Corruption on the U.S. side of the Mexican border rose sharply in recent years as drug cartels targeted border agents as part of illicit drug and human trafficking, senior Obama administration officials told a Senate hearing on Thursday.
Customs and Border Protection (CBP) Commission Alan Bersin said the overwhelming majority of border patrol officers and agents are honest, “but the reality is that CBP employees have been and will continue to be targeted by criminal organizations or may otherwise seek to exploit their position of public trust for illicit gain. …”
Charles Edwards, Department of Homeland Security acting inspector general who appeared with Mr. Bersin, said corruption has come in the form of monetary bribes, sexual favors and other gratuities to border agents to ignore trafficking, provide information or assist traffickers.
“Gangs such as Los Zetas are becoming involved increasingly in systematic corruption to further alien and drug smuggling, including smuggling of aliens from designated special-interest countries likely to export terrorism,” Mr. Edwards said.
The two appeared at a hearing Thursday of the Homeland Security and Governmental Affairs subcommittee on disaster recovery and intergovernmental affairs.
Over the past six years, 127 CBP agents were arrested or indicted for corruption, the officials testified. Investigations of additional complaints rose to more than 4,500 cases last year.
Thursday’s hearing focused on the increase in these cases and the need for greater cooperation between the DHS inspector general and CPB, which in the past have not closely cooperated.
“As we continue to see successes in our efforts to secure our nation’s borders, our adversaries continue to grow more desperate in their attempts to smuggle humans and illegal contraband into this country,” Mr. Bersin said. “Our most valuable — as well as in some rare cases our most vulnerable — resources are our employees.”
The issue of corruption has slowly come to light in recent years as a result of several high-profile cases of U.S. officers who were caught helping cartels smuggle illegal contraband and humans across the border.
Last year one CPB officer, Martha Garnica, was sentenced to 20 years in prison after a sting operation showed her involvement with a Mexican crime syndicate called La Linea. And her story was not an isolated case.
Also in 2010, the inspector general opened 870 investigations related to CPB employees, a 48 percent increase from the previous year’s 595 cases. The cases included investigations into CBP employee corruption, civil rights abuses, and suspicious activity, Mr.
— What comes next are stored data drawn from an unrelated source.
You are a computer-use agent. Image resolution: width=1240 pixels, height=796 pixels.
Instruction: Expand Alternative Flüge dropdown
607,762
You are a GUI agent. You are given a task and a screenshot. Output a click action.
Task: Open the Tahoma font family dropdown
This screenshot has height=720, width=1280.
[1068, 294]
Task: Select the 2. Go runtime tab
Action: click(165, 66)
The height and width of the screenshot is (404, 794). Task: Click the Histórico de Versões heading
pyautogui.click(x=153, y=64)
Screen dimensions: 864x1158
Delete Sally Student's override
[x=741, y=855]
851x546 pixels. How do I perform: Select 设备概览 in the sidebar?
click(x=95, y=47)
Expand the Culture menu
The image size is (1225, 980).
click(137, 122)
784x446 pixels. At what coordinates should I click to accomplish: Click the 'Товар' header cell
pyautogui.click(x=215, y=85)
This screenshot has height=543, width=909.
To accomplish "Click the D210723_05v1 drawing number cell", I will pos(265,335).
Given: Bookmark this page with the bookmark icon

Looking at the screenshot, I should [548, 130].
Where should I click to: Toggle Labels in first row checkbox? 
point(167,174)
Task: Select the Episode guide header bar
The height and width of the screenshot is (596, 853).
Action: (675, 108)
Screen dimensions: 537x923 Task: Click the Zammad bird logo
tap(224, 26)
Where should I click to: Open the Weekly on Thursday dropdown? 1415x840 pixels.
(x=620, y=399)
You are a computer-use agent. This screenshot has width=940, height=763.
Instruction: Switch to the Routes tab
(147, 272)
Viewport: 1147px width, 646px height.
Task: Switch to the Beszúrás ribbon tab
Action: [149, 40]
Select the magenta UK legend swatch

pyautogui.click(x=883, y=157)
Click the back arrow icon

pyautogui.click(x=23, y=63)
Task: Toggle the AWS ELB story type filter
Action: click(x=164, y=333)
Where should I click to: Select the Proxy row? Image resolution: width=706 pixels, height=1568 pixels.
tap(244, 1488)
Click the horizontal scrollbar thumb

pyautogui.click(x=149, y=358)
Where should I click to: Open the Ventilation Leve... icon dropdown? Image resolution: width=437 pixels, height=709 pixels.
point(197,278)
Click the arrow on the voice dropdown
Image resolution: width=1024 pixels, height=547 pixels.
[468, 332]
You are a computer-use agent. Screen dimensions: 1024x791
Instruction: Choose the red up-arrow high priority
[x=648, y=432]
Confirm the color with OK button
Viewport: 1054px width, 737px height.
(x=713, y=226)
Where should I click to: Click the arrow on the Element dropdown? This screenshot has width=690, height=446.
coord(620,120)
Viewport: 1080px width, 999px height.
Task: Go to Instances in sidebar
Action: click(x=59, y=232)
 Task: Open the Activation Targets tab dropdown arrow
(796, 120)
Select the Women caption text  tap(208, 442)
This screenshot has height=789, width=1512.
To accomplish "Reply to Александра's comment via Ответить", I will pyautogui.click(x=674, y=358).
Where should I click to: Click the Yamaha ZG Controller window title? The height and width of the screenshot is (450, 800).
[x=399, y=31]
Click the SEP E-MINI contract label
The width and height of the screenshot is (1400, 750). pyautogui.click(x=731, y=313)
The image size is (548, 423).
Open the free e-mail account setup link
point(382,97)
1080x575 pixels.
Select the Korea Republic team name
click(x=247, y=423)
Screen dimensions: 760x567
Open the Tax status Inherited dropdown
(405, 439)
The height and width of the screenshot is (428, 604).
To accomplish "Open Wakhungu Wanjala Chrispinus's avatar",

Edwards said.
As a result, Congress passed the Anti-Corruption Border Act last year to put measures in place that would check new employees’ integrity. Under the act, the CBP must run background checks and polygraph tests on every new employee. So far, the organization has a backlog of 15,197 cases that need to be completed. Mr. Bersin said the CBP was on track to catch up with all cases by 2013.
Initial results were a cause for concern, Mr. Edwards said, noting that recent polygraph tests showed that up to 60 percent of CBP employees showed deception when asked questions about having a criminal record.
The Department of Homeland Security has struggled with targeting corruption because of confusion within its organizational structure. The 1978 Inspector General Act gave the inspector general authority for holding the agency accountable.
Mr. Bersin said the confusion often led to “outright confrontation” between CPB and the IG office.
Under Homeland Security Secretary Janet A. Napolitano, relations between the two offices improved, but both Mr. Edwards and Mr. Bersin said more work remains.